My Child's Speech is Delayed... so why might they need OT?

A large amount of clients in my career have come through referrals from a speech pathologist. Parents and teachers have picked up on the obvious speech concerns and hence they have traipsed off to the local speech pathologist to get some assistance; only to be referred on. Whilst this has been a source of frustration for many parents, by the end of the first session I have an Occupational Therapy convert, and have convinced the parent that OT is in-fact an important step towards developing their child’s speech; and many times other little difficulties that have been further explored during the assessment (that parents have often overlooked due to the bigger picture of the in your face speech concerns).

So, how can Occupational Therapy assist in the development of speech?

Well if you think about it, when a baby is developing, what comes first? Movement milestones ie rolling, crawling; OR speech development? Of course, you know the answer to that.

Without getting too technical with neurology jargon; when a baby is developing through normal movement milestones there is very important brain and cognitive development that is occurring. As the child starts early communication development such as babbling and blowing raspberries, research shows that there is generally a change in motor development prior. Whilst this is still not fully understood (the brain is a complex thing) the connection between motor and cognitive/speech development is well established. If a child has missed or had decreased exposure to early movements, an Occupational therapist can set up a program of activities in order to help progress neurological development.

Also important to consider is the relationship between movement(vestibular) input and sound production, such as when we are swinging it is natural for us to produce sound such as ‘weeeee’, or to produce other sounds of excitement during other intensive movement activities.
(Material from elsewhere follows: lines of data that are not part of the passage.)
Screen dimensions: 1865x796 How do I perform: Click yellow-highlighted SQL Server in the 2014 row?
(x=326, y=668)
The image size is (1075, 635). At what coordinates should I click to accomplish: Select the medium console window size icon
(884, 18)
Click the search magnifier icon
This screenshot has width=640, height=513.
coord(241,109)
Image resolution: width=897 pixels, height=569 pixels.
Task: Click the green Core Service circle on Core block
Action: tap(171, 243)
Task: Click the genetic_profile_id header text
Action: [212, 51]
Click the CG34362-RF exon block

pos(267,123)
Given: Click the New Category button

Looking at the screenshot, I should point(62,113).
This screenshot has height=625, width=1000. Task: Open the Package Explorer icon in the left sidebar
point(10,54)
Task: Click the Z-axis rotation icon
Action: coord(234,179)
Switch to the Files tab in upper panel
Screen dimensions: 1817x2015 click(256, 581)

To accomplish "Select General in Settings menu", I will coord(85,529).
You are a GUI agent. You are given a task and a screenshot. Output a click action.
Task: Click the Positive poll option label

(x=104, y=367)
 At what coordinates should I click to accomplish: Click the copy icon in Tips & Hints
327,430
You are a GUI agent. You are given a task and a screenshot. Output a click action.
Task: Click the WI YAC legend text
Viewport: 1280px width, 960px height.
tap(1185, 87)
If a child is sensitive to movement activities then in turn their speech development may be affected.

From my own OT perspective there are some other key important areas of development that can affect speech and comprehension.

Firstly, when the child is moving around and rolling on the floor they are receiving input through their skin receptors, muscles and joints. This input is sent to the brain and they start to develop important connections regarding body awareness, which assists in the understanding of positional language such as over, through, under, up, down.

Secondly when a child learns to crawl they are using opposite arm and leg together, which helps to develop important connections between the left and right sides of the brain. From studies about neurology and the brain, we know that the main speech centre is located in the left side of the brain and the visual centre the right, and so in order to transmit what we are seeing into words, we need to have developed these important connections between the right and left hemispheres of the brain.

An Occupational Therapist can help to assess these underlying skills required for speech and comprehension development and build a tailored program for your child to assist with development. And from experience with working closely with speech pathologists, they often report a jump in speech and communication after a short block of occupational therapy.